La force majeure de la série réside dans ses personnages. Basant son histoire sur une famille, il est important que ses membres soient intéressants et aient des interactions pertinentes. La série coche toutes les cases. Nous retrouvons des personnages aux caractéristiques différentes, dont les objectifs ne sont pas toujours identiques. La série parvient à donner de l'importance à chacun des membres de la famille, jusqu'aux amis Kevin et Veronica. Chacun apporte sa propre vision du quotidien d'une famille démunie, des enfants (Carl, Debbie, Liam) aux adultes (Fiona, Kevin, Veronica), en passant par les adolescents (Lip, Ian). Tout au long des onze saisons, nous sommes à leurs côtés. Nous les voyons prendre de bonnes décisions et, très souvent, de mauvaises. Dans tous les cas, ils ne finissent pas comme on aurait pu l'imaginer.

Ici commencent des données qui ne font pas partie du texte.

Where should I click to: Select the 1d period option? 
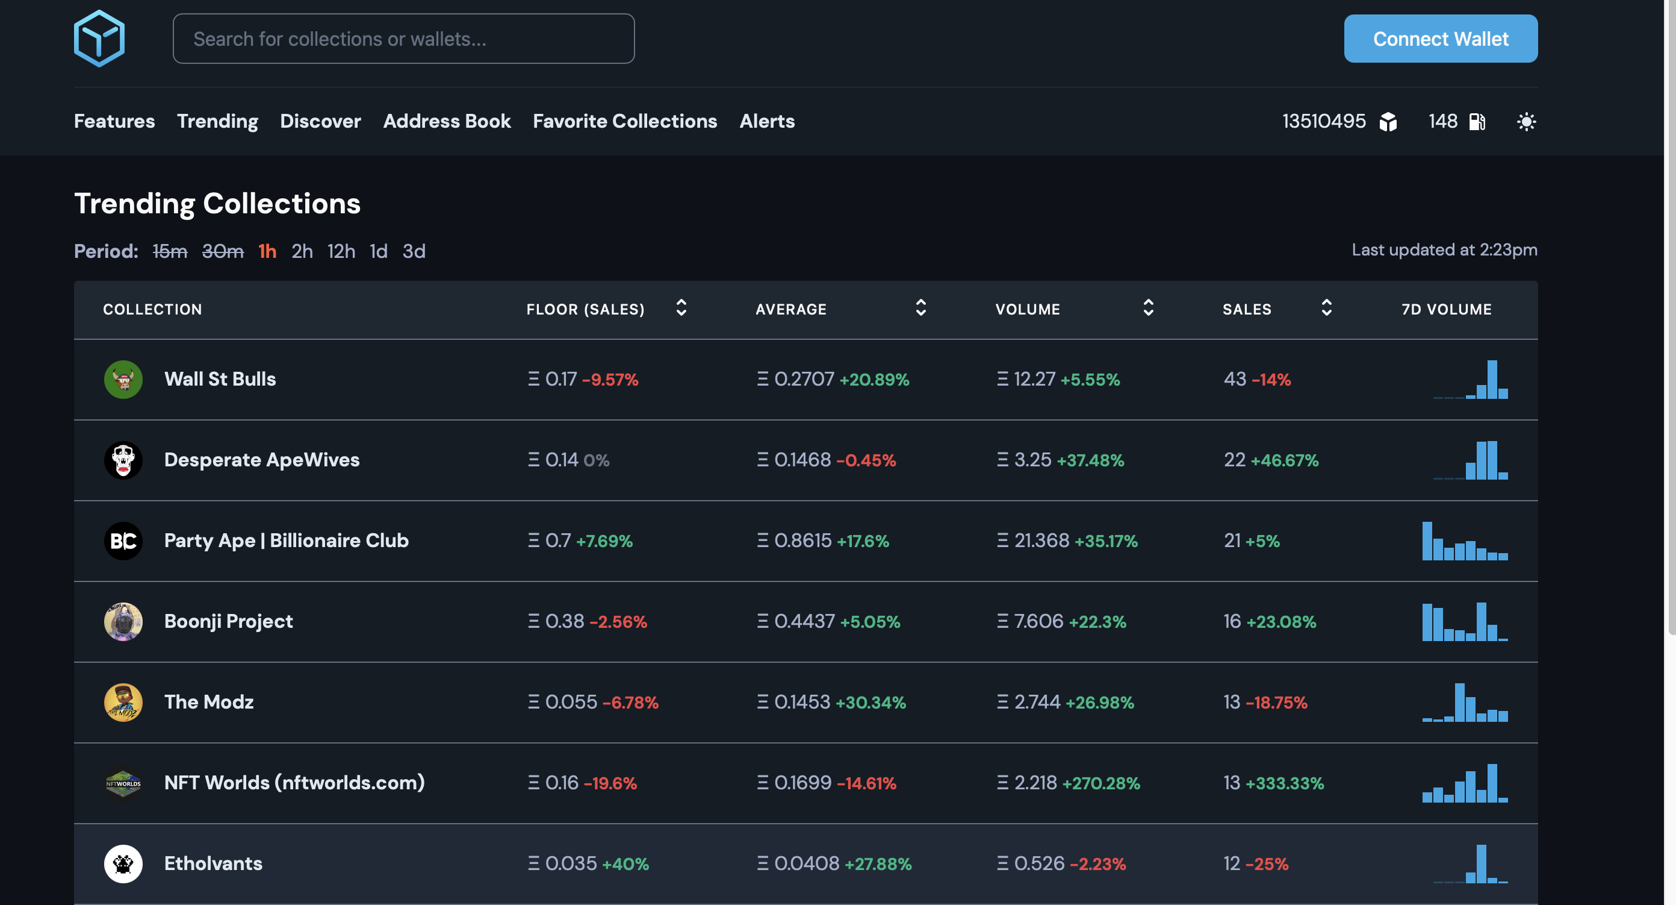pyautogui.click(x=378, y=251)
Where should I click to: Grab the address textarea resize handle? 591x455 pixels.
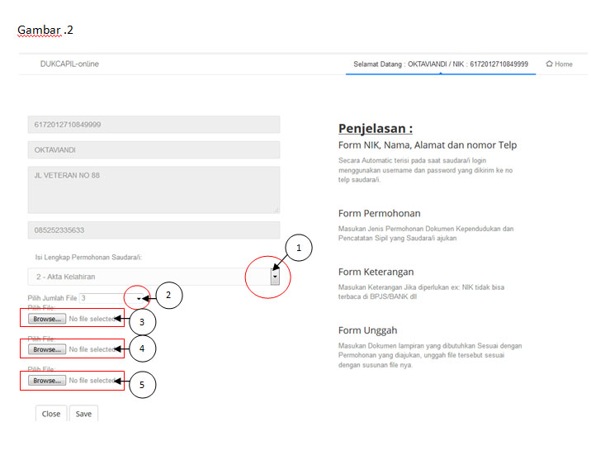277,210
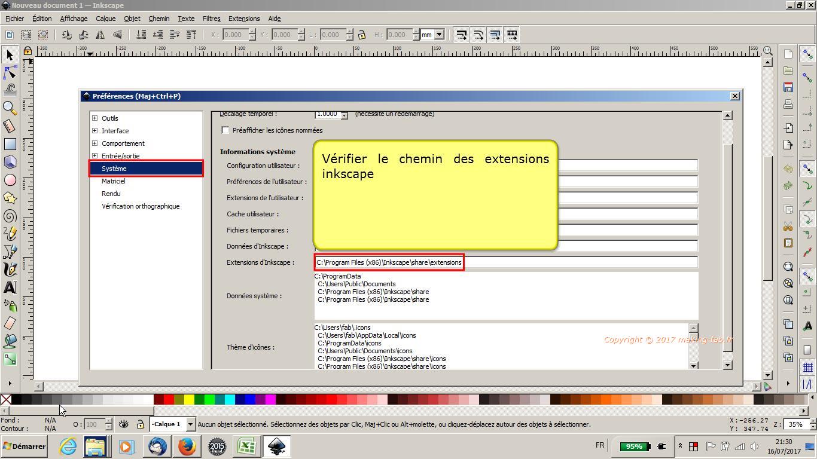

Prenons l’exemple de Lip : dès les premières saisons, on nous fait comprendre qu'il s'agit d'un petit génie voué à intégrer une grande école qui lui permettra de quitter son quartier défavorisé. Or, les choses ne se passent pas comme prévu : il se fait exclure de son université pour avoir entretenu une relation avec une de ses enseignantes, et pour avoir commis des actes de dégradation. Il sombre ensuite dans l’alcool, tente d'arrêter, rencontre une jeune femme qui tombe enceinte, décroche un emploi dans un garage en tant que mécanicien, et reste à vivre dans son quartier de Chicago.

Son frère Ian était lui aussi promis à un bel avenir, dans l’armée. Mais, en raison de sa bipolarité, il n'est pas autorisé à s’y inscrire. Il trouve finalement du travail en tant qu'ambulancier, avant de se faire licencier. Chaque membre de la famille Gallagher n’évolue finalement que très peu et, à la fin de la série, tous restent à Chicago. Shameless ne laisse jamais ses personnages apprendre de leurs erreurs, ne leur permet jamais de véritablement s’améliorer. Ils sont comme voués à l’échec. Et pourtant, on s’y attache et espère qu’ils finiront par prendre les bonnes décisions. Cela vaut aussi pour le père, Frank, dont on attend toujours, aussi détestable soit-il, qu'il fasse preuve d'affection envers ses enfants.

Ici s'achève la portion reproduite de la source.